*TRY IT:* The copy must hold every line from the one with "Gün [tab] (691, 403)" through the end of the listing, word for word, and must hold no pictures.

┌──

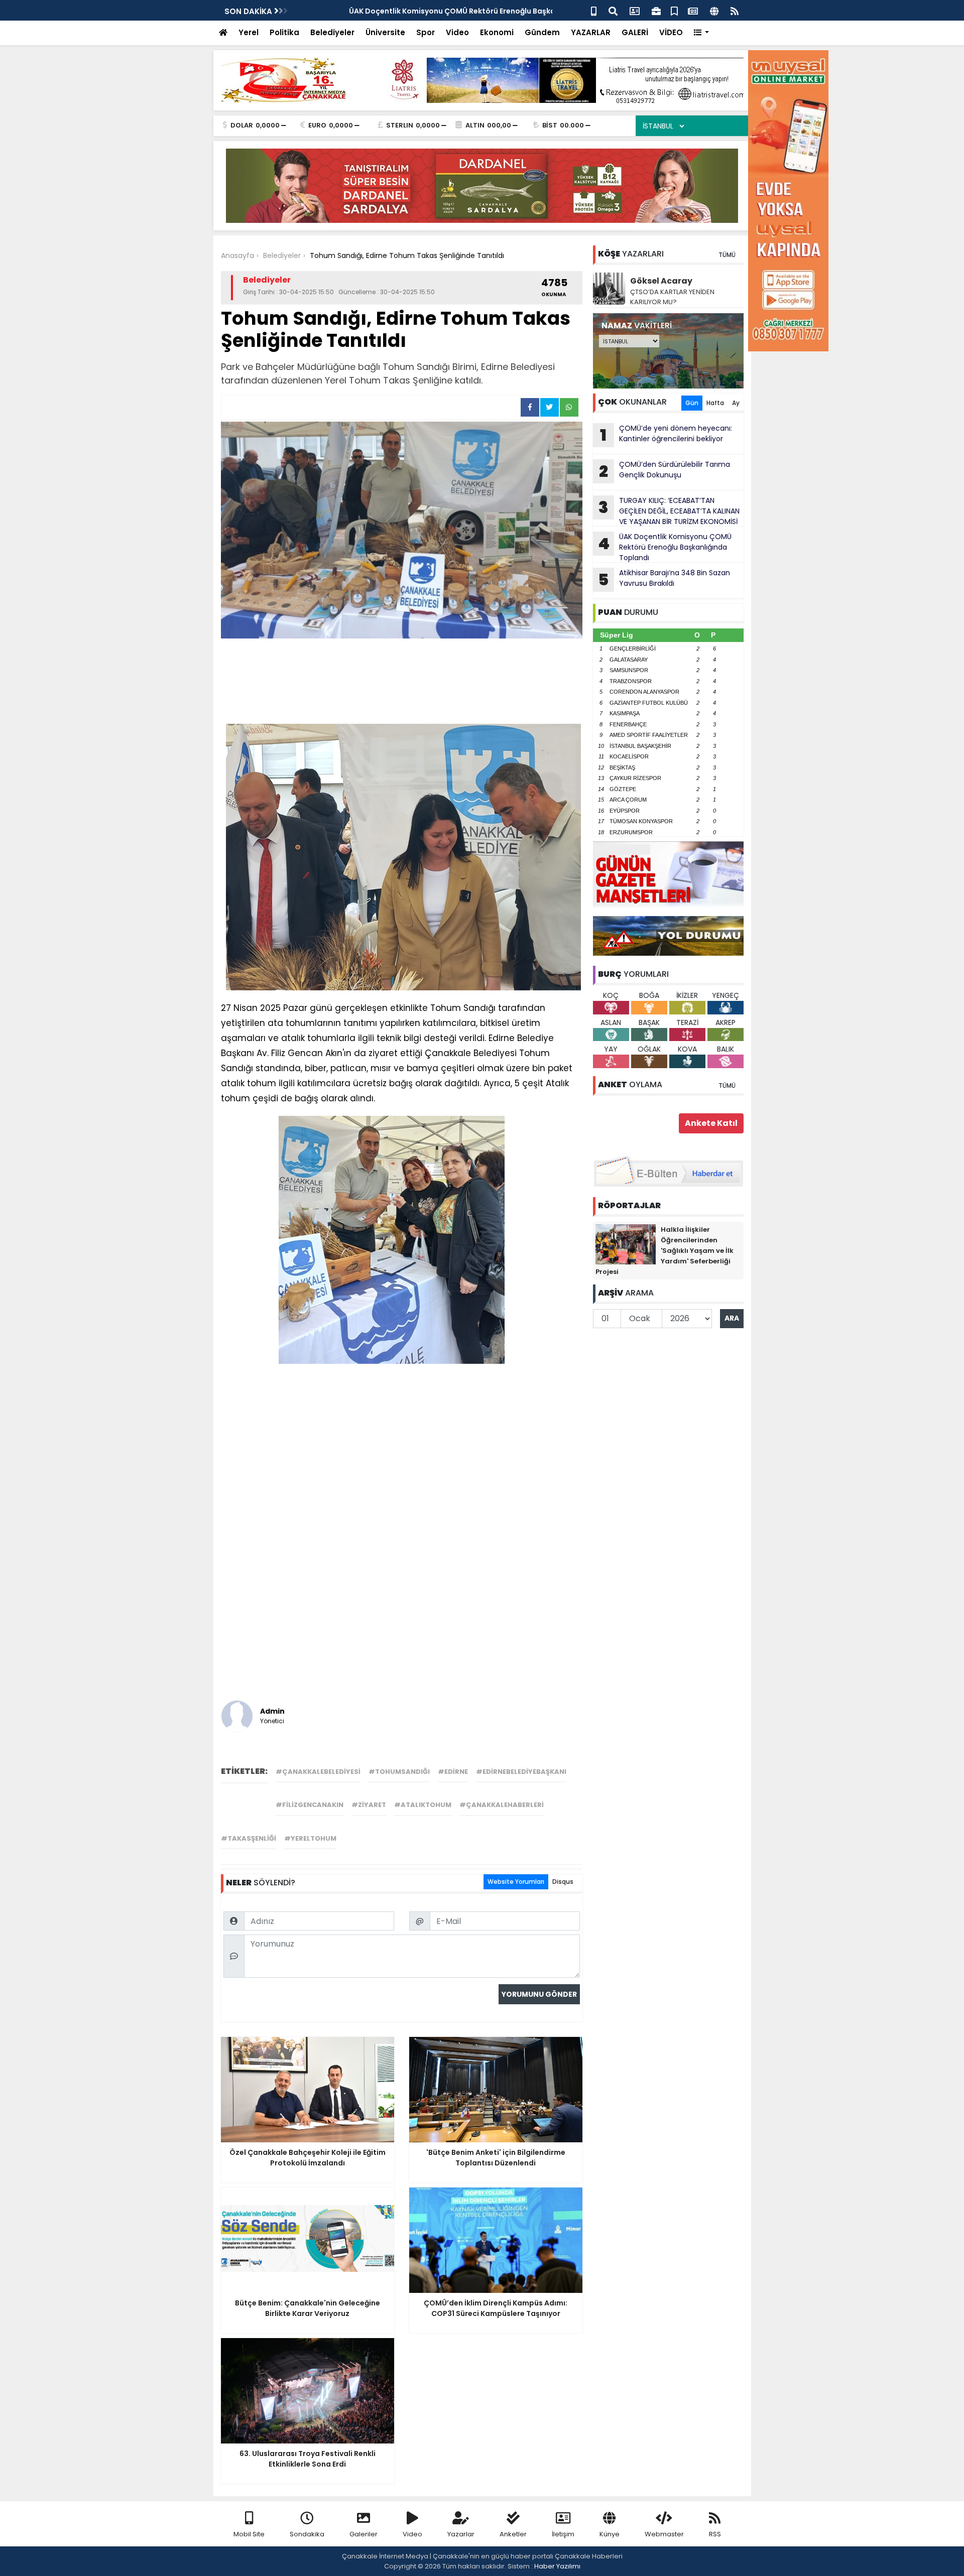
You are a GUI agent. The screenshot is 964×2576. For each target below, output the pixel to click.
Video (457, 32)
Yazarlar (460, 2534)
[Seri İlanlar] (674, 10)
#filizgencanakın (309, 1805)
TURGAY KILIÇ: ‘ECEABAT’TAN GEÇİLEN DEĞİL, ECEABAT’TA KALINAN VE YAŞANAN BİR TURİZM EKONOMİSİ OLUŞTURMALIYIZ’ (666, 511)
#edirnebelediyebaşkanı (521, 1771)
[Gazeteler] (693, 10)
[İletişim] (635, 10)
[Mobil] (593, 10)
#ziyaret (368, 1805)
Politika (284, 32)
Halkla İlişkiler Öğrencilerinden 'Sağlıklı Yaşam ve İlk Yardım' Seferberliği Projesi (664, 1250)
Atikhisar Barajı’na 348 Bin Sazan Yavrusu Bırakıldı (664, 579)
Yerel (248, 32)
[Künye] (714, 10)
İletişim (563, 2534)
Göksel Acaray (661, 281)
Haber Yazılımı (557, 2566)
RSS (715, 2534)
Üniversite (385, 32)
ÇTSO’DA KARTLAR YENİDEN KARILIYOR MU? (672, 297)
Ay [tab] (736, 403)
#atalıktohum (422, 1805)
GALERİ (635, 32)
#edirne (453, 1771)
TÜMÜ (727, 254)
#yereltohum (310, 1838)
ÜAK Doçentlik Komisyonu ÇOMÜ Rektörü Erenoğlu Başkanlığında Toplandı (665, 547)
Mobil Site (249, 2534)
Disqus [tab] (562, 1881)
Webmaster (664, 2534)
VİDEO (671, 32)
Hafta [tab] (715, 403)
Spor (425, 32)
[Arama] (613, 10)
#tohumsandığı (399, 1771)
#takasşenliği (248, 1838)
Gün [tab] (691, 403)
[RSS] (735, 10)
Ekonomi (497, 32)
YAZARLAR (591, 32)
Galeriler (363, 2534)
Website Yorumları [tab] (516, 1881)
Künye (609, 2534)
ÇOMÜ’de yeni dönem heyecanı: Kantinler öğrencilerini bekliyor (666, 434)
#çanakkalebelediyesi (318, 1771)
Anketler (513, 2534)
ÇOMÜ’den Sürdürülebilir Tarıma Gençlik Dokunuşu (664, 470)
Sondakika (307, 2534)
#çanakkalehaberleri (501, 1805)
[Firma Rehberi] (656, 10)
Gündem (542, 32)
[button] (701, 33)
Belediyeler (332, 32)
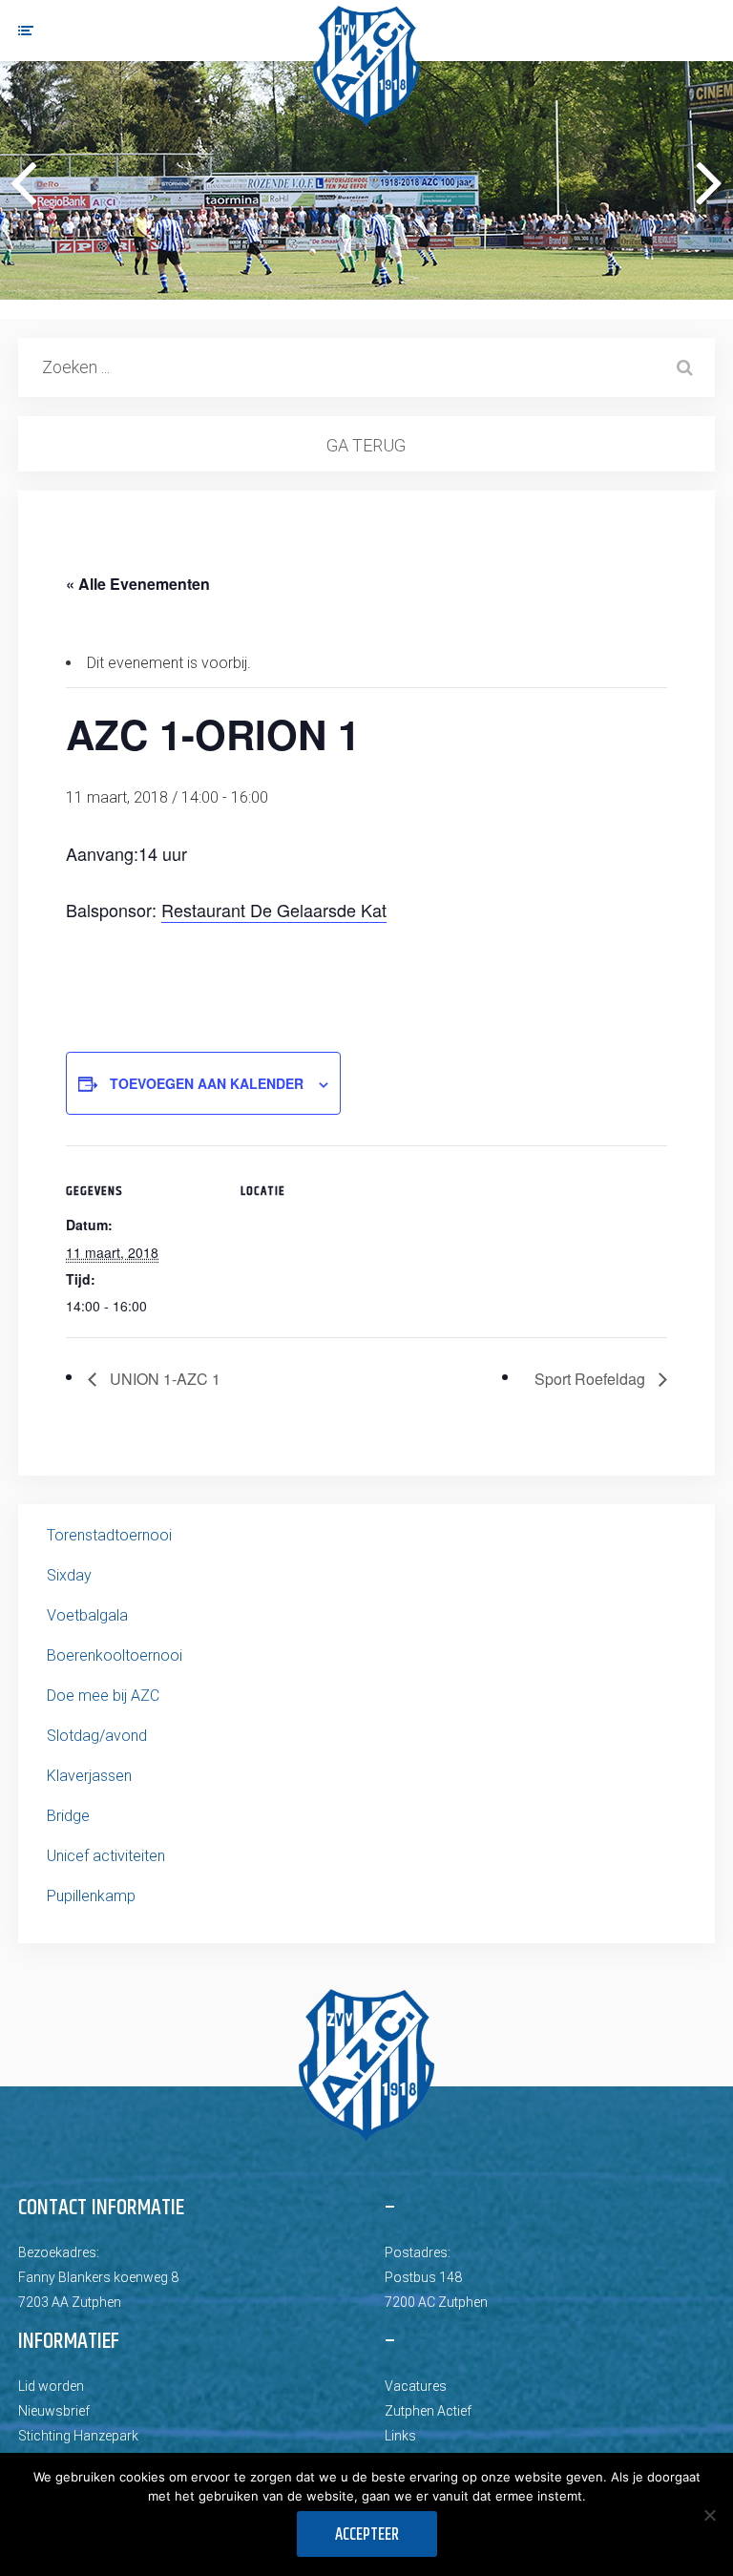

└──

*ANSWER TO THIS EXERCISE:*
Gün [tab] (691, 403)
[RSS] (735, 10)
Ekonomi (497, 32)
YAZARLAR (591, 32)
Galeriler (363, 2534)
Website Yorumları [tab] (516, 1881)
Künye (609, 2534)
ÇOMÜ’de yeni dönem heyecanı: Kantinler öğrencilerini bekliyor (666, 434)
#çanakkalebelediyesi (318, 1771)
Anketler (513, 2534)
ÇOMÜ’den Sürdürülebilir Tarıma Gençlik Dokunuşu (664, 470)
Sondakika (307, 2534)
#çanakkalehaberleri (501, 1805)
[Firma Rehberi] (656, 10)
Gündem (542, 32)
[button] (701, 33)
Belediyeler (332, 32)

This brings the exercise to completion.